__DOCUMENT EXCERPT__.
>> start

While Tan develops an elaborated account of the way in which the feature film is an emotion machine, we can make a far less complex argument that many computer games function as affect machines. Computer games often stimulate players so frequently and intensely that their cognitive systems are unable to evaluate the stimulus—there is no time for a developed emotional response, much less a sensorimotor response, before the next stimulus appears—such that affective responses are dominant. This is not to say that there is no cognitive activity or no true emotional responses, as if computer games are only affect machines; it is merely to say that some kinds of games may primarily, or during certain sequences, function as affect machines, and that more developed cognitive or emotional responses are auxiliary to the production and regulation of affect.

>> end

__DATA EXCERPTS__.
>> start

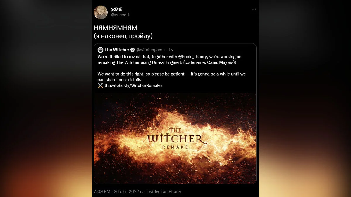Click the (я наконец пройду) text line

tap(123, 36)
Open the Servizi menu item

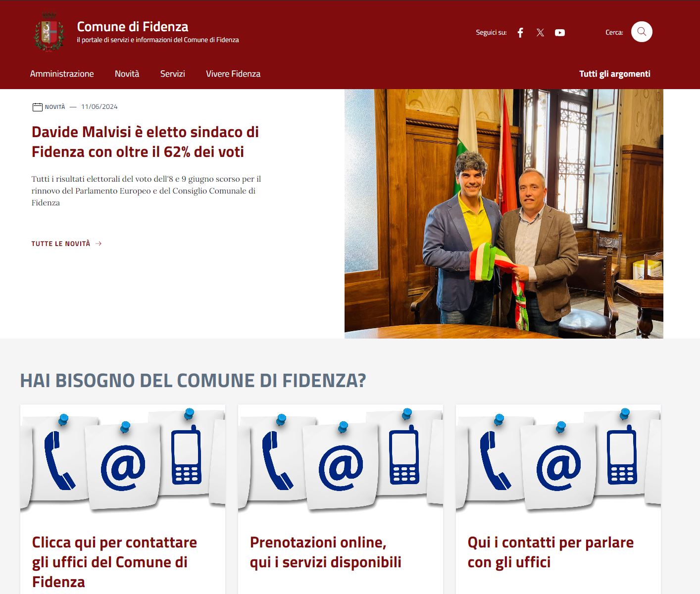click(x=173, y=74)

>> end
>> start

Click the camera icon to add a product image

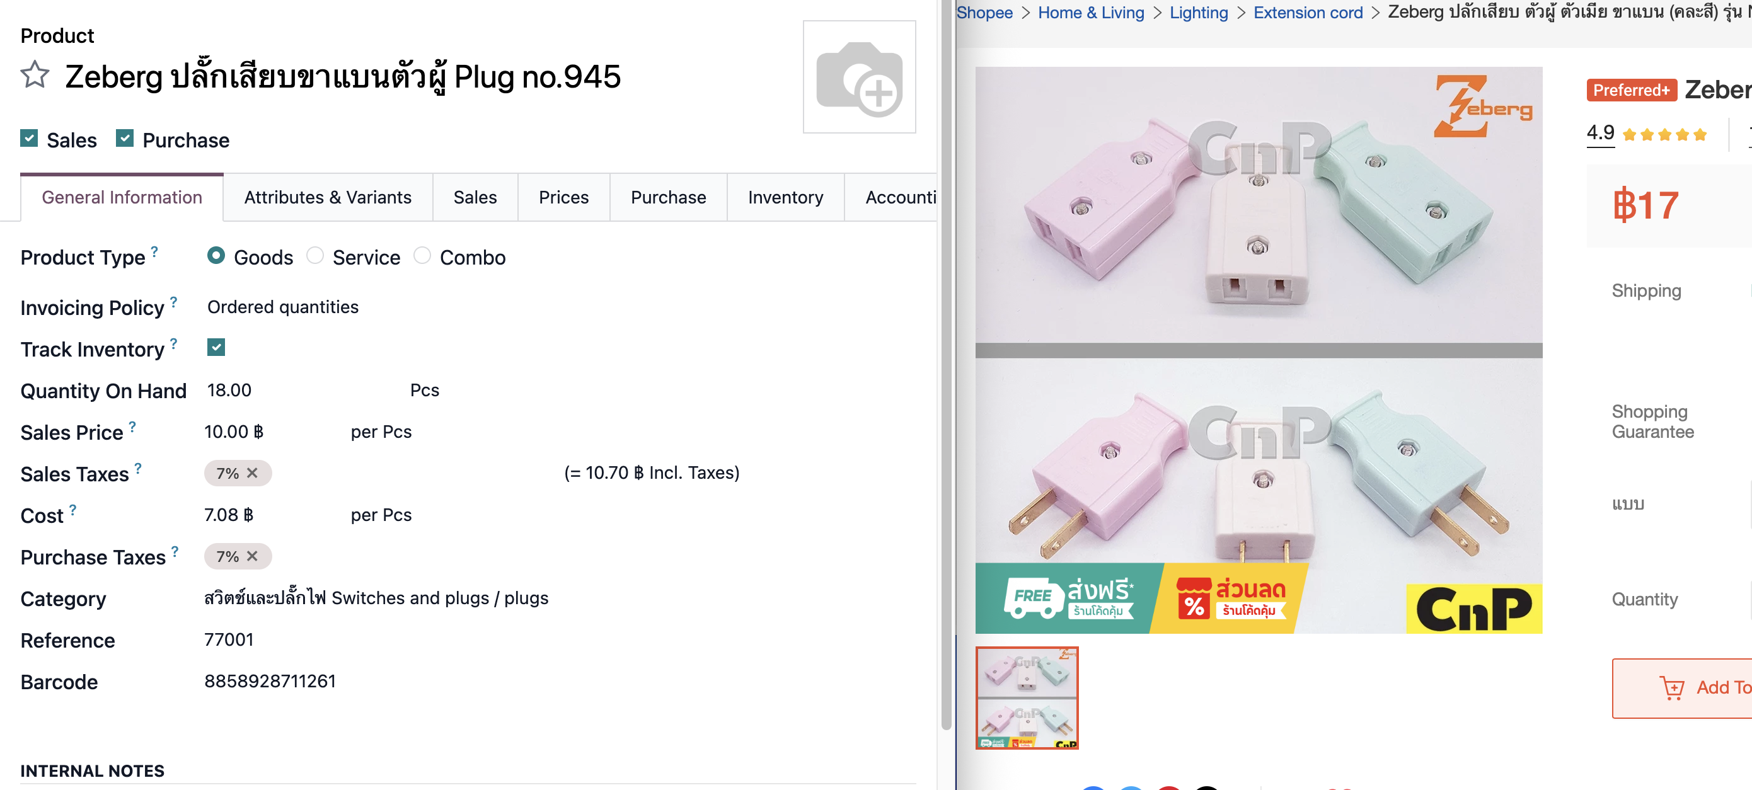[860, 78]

>> end
>> start

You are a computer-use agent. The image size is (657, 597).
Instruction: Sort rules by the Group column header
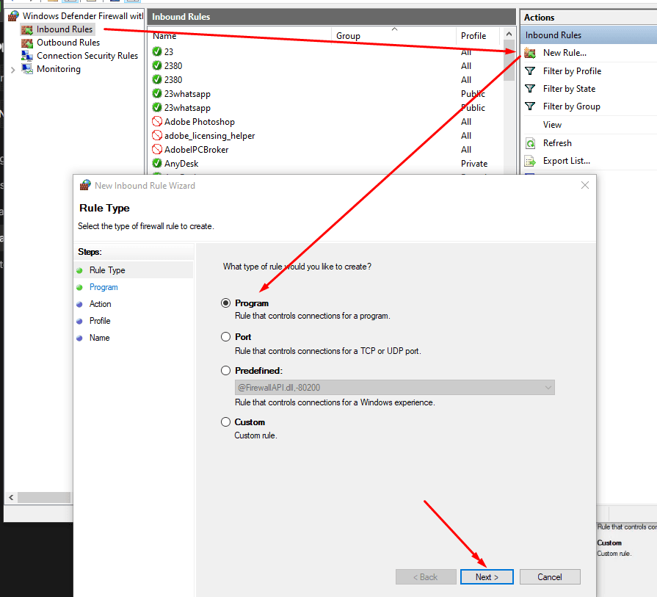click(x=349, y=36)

>> end

__PROBLEM TO SOLVE__. In the passage on computer games as affect machines, copy out verbatim the text from "While Tan develops" to "regulation of affect.".

__COMPLETED EXERCISE__.
While Tan develops an elaborated account of the way in which the feature film is an emotion machine, we can make a far less complex argument that many computer games function as affect machines. Computer games often stimulate players so frequently and intensely that their cognitive systems are unable to evaluate the stimulus—there is no time for a developed emotional response, much less a sensorimotor response, before the next stimulus appears—such that affective responses are dominant. This is not to say that there is no cognitive activity or no true emotional responses, as if computer games are only affect machines; it is merely to say that some kinds of games may primarily, or during certain sequences, function as affect machines, and that more developed cognitive or emotional responses are auxiliary to the production and regulation of affect.